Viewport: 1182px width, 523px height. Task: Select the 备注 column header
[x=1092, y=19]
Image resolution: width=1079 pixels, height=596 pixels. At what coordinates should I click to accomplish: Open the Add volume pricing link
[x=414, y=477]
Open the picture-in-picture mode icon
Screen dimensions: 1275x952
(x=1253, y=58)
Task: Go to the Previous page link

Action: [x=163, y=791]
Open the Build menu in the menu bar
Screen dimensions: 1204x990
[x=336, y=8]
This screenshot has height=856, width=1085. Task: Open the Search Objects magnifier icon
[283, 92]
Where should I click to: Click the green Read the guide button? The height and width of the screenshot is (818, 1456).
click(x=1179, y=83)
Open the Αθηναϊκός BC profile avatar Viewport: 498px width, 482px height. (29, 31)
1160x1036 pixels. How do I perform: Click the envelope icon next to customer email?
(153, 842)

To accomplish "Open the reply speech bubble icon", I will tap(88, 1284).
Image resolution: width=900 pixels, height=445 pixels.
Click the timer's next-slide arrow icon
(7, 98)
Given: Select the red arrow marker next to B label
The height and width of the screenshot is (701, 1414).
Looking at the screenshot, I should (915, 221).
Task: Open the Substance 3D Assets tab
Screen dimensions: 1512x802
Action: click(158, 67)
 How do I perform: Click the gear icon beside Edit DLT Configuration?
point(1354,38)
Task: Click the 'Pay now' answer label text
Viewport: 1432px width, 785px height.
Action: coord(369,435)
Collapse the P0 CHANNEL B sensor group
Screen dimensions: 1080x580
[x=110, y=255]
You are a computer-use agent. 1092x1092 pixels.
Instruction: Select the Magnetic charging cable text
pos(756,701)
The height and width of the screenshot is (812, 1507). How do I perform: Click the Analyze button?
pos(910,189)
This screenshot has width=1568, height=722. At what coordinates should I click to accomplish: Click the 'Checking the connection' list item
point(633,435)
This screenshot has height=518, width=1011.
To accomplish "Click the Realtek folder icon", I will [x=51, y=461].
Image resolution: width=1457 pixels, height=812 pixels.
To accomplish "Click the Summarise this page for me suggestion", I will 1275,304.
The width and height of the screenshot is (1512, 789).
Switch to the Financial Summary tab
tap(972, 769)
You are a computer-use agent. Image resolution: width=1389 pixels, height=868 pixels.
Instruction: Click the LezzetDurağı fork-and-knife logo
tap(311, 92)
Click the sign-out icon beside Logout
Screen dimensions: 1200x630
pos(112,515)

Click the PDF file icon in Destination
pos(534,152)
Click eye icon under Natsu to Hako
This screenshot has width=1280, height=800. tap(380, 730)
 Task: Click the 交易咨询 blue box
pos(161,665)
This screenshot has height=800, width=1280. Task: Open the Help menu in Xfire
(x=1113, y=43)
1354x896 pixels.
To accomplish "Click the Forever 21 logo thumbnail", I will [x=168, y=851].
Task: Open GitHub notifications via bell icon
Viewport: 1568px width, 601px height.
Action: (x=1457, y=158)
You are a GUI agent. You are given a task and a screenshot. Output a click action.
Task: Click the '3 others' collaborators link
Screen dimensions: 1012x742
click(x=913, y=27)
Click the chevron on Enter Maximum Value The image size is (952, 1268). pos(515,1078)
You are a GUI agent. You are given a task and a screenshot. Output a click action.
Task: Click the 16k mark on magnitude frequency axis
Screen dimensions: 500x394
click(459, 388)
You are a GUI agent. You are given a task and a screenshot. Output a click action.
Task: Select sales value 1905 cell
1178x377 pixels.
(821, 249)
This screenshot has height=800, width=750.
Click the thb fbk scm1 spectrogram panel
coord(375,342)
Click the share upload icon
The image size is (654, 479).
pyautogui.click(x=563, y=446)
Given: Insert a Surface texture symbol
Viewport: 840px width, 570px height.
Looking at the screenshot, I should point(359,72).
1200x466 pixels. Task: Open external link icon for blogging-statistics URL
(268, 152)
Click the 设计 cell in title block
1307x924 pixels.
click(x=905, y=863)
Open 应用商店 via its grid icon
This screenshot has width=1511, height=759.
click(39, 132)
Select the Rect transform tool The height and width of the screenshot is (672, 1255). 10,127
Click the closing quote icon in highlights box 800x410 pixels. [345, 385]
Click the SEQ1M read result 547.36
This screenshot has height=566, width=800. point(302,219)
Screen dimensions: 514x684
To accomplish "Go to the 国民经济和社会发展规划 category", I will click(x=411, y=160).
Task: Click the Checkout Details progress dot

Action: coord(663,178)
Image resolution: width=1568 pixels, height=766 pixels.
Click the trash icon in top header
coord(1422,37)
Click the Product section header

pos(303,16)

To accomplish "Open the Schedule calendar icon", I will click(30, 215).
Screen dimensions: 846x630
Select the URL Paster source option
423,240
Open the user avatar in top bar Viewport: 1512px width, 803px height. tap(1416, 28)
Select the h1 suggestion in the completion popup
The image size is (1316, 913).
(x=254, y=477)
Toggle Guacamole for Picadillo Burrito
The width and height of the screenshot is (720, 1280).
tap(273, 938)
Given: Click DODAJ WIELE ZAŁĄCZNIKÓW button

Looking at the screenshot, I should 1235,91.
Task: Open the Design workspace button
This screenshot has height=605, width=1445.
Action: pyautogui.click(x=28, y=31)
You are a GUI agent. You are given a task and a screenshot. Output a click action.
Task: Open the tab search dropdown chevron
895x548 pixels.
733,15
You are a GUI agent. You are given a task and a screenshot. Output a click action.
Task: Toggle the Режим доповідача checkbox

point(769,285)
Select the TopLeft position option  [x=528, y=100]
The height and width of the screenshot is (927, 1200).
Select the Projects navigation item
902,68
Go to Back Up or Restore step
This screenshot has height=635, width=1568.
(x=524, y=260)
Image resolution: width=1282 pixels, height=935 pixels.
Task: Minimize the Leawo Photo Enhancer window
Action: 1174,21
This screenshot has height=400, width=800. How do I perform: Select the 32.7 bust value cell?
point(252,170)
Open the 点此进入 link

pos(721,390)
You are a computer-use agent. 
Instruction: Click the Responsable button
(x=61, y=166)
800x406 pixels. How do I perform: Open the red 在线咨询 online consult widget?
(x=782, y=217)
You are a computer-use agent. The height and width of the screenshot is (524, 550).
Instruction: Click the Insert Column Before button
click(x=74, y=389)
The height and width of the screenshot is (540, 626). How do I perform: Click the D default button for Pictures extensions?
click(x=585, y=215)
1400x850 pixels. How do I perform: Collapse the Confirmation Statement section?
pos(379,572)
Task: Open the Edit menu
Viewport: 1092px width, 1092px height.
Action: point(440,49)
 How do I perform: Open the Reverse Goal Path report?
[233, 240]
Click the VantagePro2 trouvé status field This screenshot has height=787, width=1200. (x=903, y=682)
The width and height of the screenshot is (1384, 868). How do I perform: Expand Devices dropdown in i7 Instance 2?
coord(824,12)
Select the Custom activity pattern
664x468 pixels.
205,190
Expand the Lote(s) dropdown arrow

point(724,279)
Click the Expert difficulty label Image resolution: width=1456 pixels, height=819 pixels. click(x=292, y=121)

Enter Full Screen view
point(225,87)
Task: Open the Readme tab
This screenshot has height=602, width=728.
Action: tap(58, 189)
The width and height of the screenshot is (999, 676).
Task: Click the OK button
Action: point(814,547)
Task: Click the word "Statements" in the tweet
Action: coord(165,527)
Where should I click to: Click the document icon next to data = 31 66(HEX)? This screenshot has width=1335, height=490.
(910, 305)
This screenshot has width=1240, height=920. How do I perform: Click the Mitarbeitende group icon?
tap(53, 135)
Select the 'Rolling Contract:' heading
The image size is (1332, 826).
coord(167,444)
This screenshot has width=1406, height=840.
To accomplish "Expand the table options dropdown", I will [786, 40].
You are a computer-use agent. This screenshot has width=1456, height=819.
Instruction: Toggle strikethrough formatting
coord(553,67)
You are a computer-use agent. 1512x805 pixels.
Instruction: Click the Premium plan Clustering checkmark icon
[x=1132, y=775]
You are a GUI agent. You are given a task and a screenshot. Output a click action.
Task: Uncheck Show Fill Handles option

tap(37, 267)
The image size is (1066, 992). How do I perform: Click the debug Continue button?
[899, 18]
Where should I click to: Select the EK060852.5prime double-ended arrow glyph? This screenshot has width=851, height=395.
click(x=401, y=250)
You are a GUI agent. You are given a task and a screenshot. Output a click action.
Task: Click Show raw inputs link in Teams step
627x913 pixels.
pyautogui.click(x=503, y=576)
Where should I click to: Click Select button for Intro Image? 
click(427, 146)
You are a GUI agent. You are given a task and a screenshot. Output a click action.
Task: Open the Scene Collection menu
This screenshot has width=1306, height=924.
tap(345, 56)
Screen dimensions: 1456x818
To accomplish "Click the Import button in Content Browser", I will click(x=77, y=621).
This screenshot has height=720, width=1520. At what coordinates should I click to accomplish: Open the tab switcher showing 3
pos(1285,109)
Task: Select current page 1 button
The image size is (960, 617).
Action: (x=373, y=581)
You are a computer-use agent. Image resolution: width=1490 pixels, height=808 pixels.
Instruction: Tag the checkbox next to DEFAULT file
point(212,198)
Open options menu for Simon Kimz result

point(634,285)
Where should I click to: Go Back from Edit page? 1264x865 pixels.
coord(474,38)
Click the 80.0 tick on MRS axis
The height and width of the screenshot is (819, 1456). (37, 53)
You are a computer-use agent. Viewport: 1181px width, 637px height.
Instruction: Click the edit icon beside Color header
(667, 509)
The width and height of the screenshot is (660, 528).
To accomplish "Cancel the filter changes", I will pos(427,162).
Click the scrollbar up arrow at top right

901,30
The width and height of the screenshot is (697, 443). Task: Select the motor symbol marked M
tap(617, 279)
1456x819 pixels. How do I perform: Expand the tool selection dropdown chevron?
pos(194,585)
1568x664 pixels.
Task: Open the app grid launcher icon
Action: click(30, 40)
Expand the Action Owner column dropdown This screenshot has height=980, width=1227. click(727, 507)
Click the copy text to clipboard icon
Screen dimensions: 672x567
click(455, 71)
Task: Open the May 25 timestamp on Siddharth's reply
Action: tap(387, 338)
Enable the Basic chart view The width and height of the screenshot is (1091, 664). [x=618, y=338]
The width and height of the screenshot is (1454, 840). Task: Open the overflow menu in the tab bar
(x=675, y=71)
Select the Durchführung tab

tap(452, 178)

____________

* [EXERCISE OBJECTIVE]: Copy the material from the line containing "Task: Open the Edit menu" through the line containing "will [786, 40].", unchanged.

* [OUTPUT FOR THIS TASK]:
Task: Open the Edit menu
Viewport: 1092px width, 1092px height.
Action: point(440,49)
 How do I perform: Open the Reverse Goal Path report?
[233, 240]
Click the VantagePro2 trouvé status field This screenshot has height=787, width=1200. (x=903, y=682)
The width and height of the screenshot is (1384, 868). How do I perform: Expand Devices dropdown in i7 Instance 2?
coord(824,12)
Select the Custom activity pattern
664x468 pixels.
205,190
Expand the Lote(s) dropdown arrow

point(724,279)
Click the Expert difficulty label Image resolution: width=1456 pixels, height=819 pixels. click(x=292, y=121)

Enter Full Screen view
point(225,87)
Task: Open the Readme tab
This screenshot has height=602, width=728.
Action: tap(58, 189)
The width and height of the screenshot is (999, 676).
Task: Click the OK button
Action: point(814,547)
Task: Click the word "Statements" in the tweet
Action: coord(165,527)
Where should I click to: Click the document icon next to data = 31 66(HEX)? This screenshot has width=1335, height=490.
(910, 305)
This screenshot has width=1240, height=920. How do I perform: Click the Mitarbeitende group icon?
tap(53, 135)
Select the 'Rolling Contract:' heading
The image size is (1332, 826).
coord(167,444)
This screenshot has width=1406, height=840.
To accomplish "Expand the table options dropdown", I will [786, 40].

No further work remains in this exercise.